• WHAT YOU WILL DO: Each line in the material below, starting at the one that contains "You are a GUI" and ending at the one that contains "This screenshot has width=474, height=387.", should be repeated exactly; the pictures should not.

• RECORD SET:
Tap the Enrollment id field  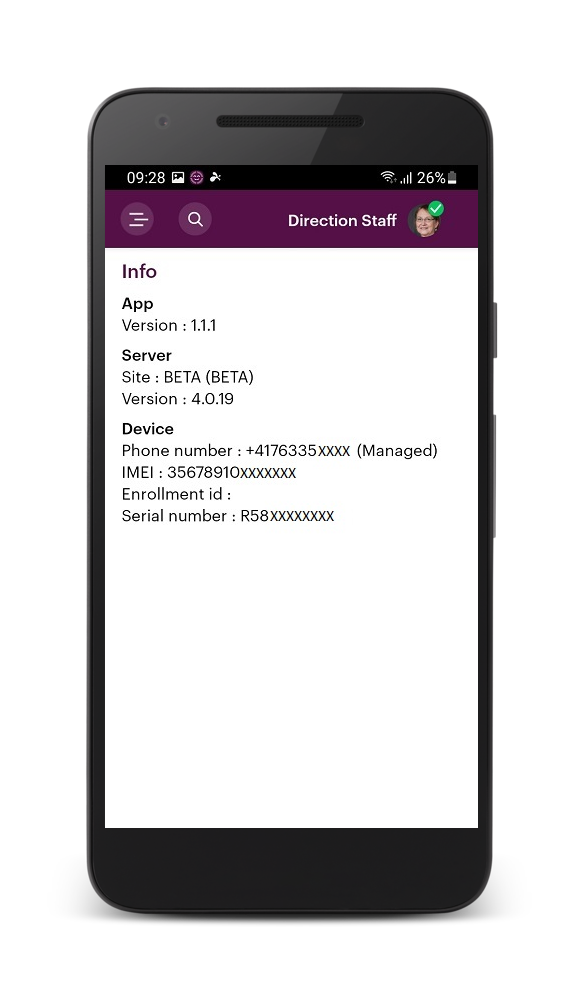click(177, 494)
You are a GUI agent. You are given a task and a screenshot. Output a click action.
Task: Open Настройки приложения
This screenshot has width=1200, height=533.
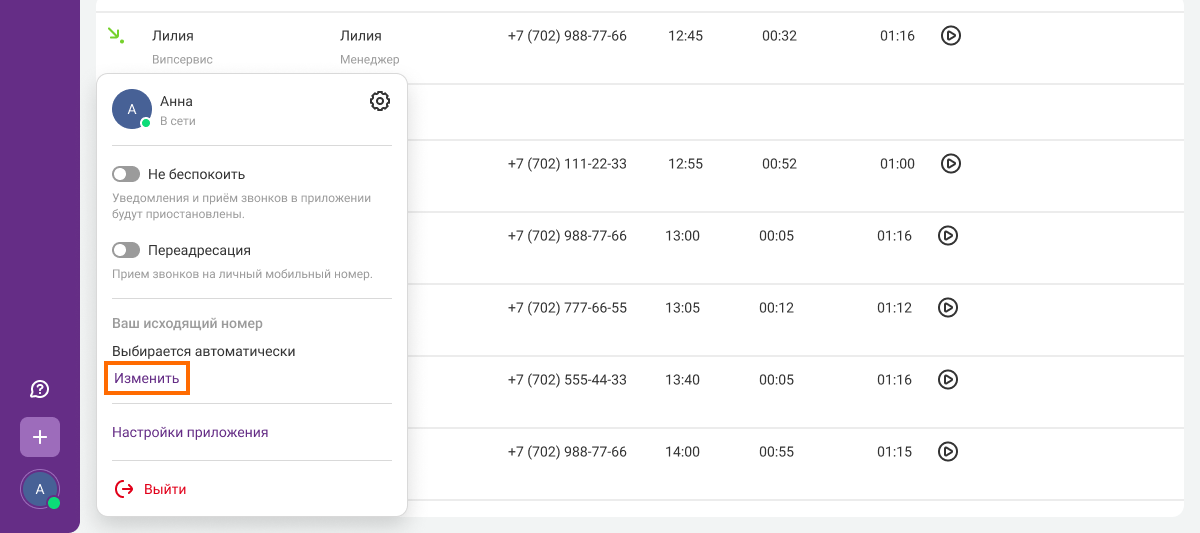click(190, 433)
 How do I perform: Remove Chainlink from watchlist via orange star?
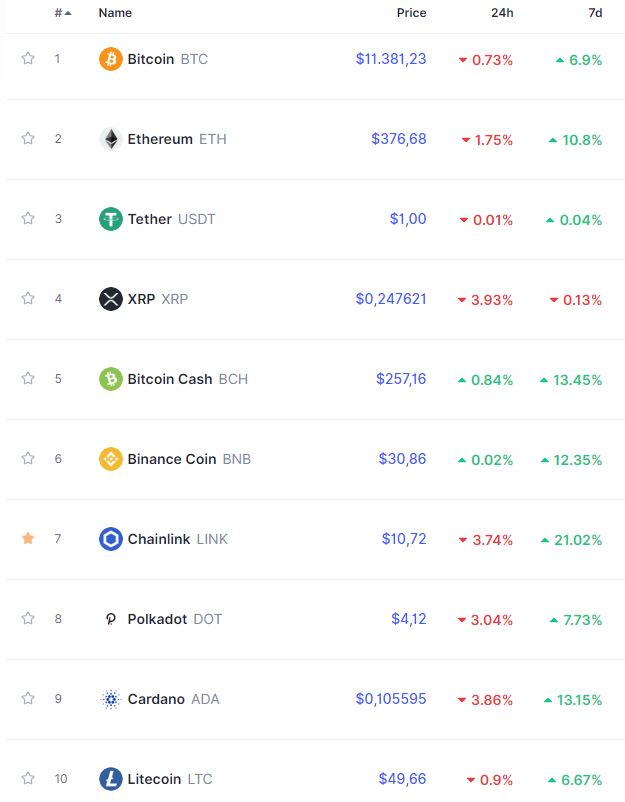click(x=28, y=538)
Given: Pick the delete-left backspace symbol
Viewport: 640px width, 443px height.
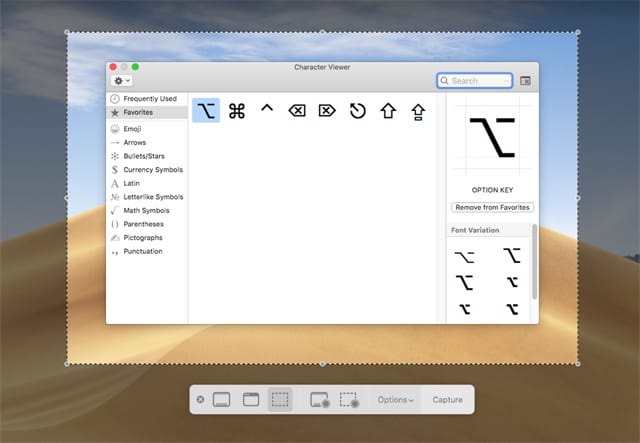Looking at the screenshot, I should pos(297,111).
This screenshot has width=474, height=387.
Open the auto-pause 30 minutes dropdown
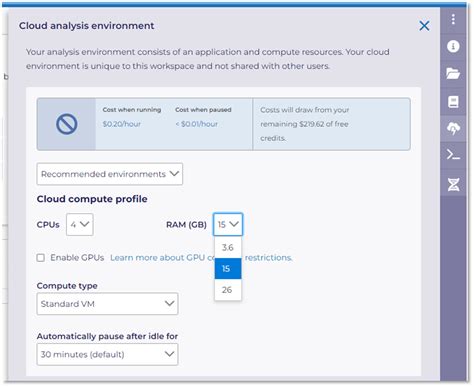107,354
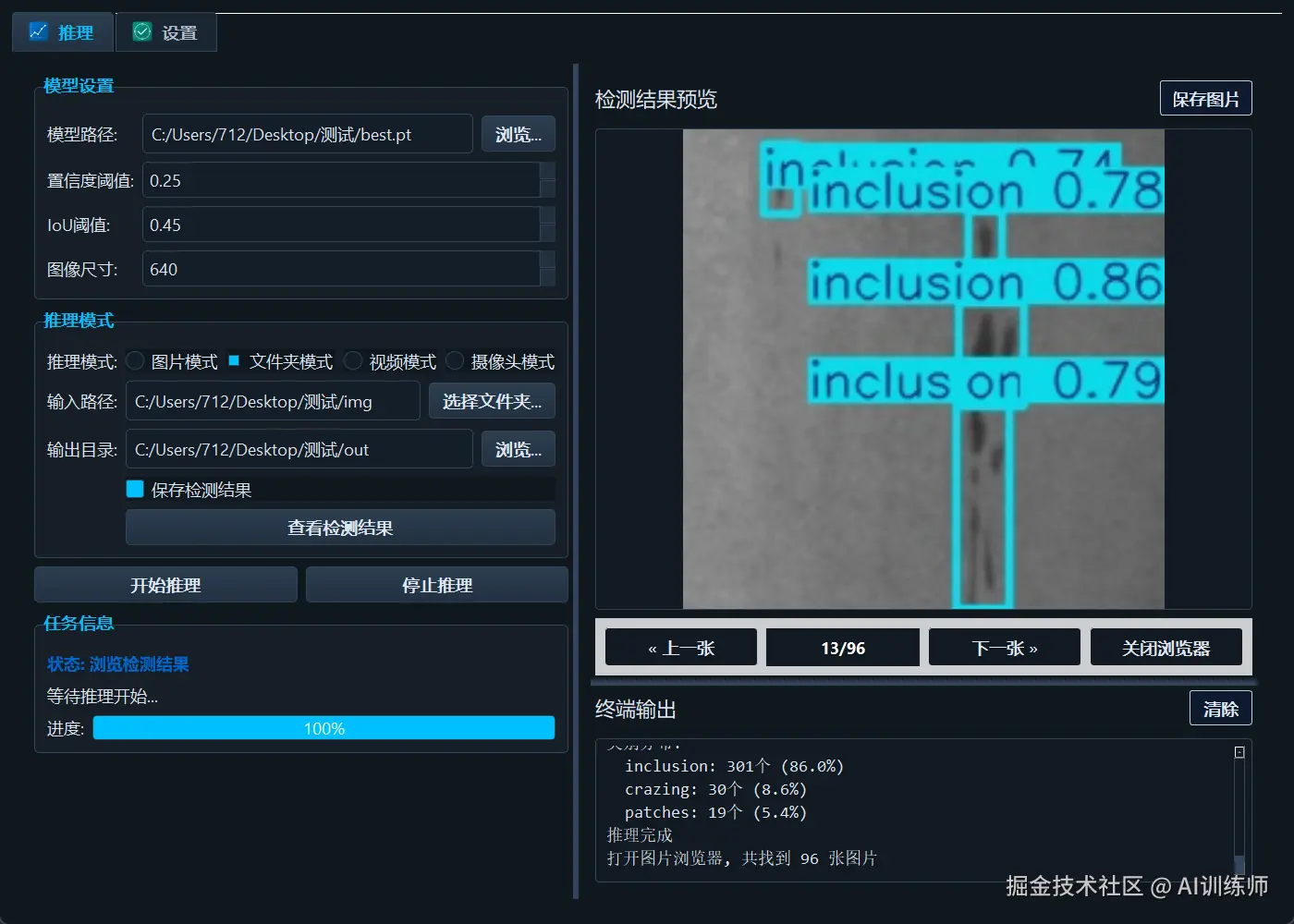
Task: Clear terminal output with 清除 button
Action: pos(1220,708)

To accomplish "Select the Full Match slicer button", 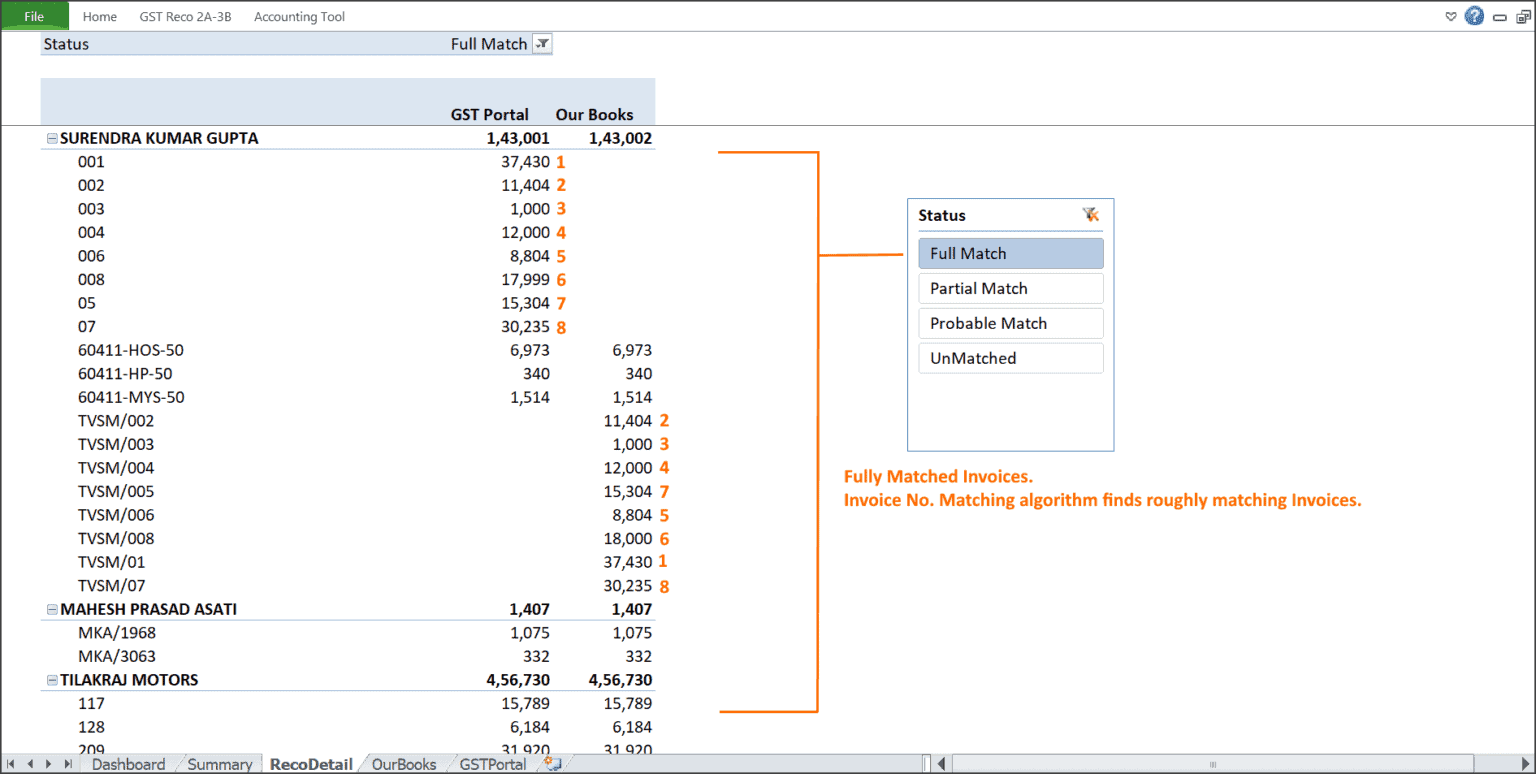I will [1010, 253].
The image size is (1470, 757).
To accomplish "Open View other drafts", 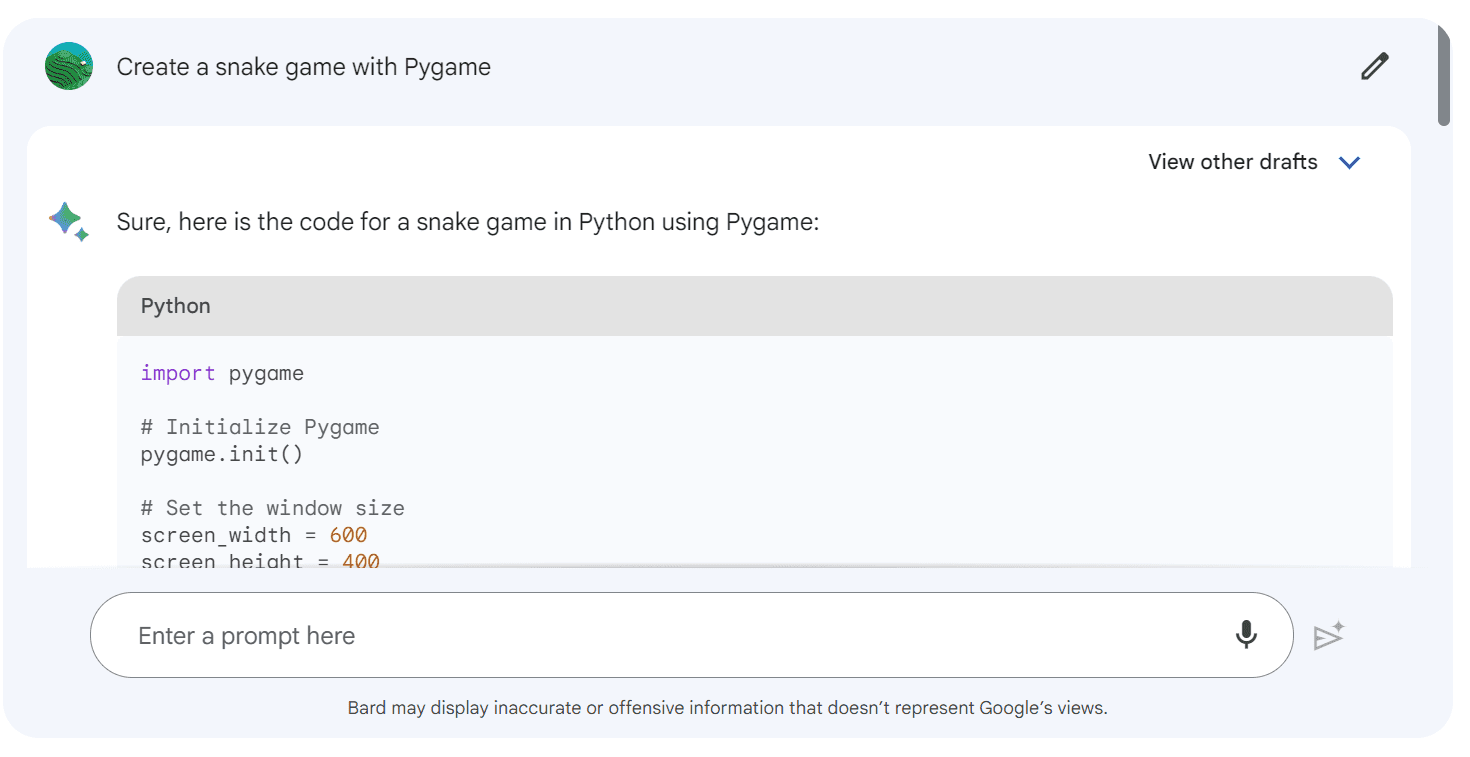I will click(x=1233, y=162).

• OUTPUT FOR THIS TASK:
You are a GUI agent. You are given a task and a screenshot. Output a click action.
Task: Open Настройки приложения
This screenshot has width=1200, height=533.
click(190, 433)
 How do I perform: Remove Chainlink from watchlist via orange star?
click(x=28, y=538)
Given: Pick the delete-left backspace symbol
Viewport: 640px width, 443px height.
Looking at the screenshot, I should pos(297,111).
This screenshot has width=474, height=387.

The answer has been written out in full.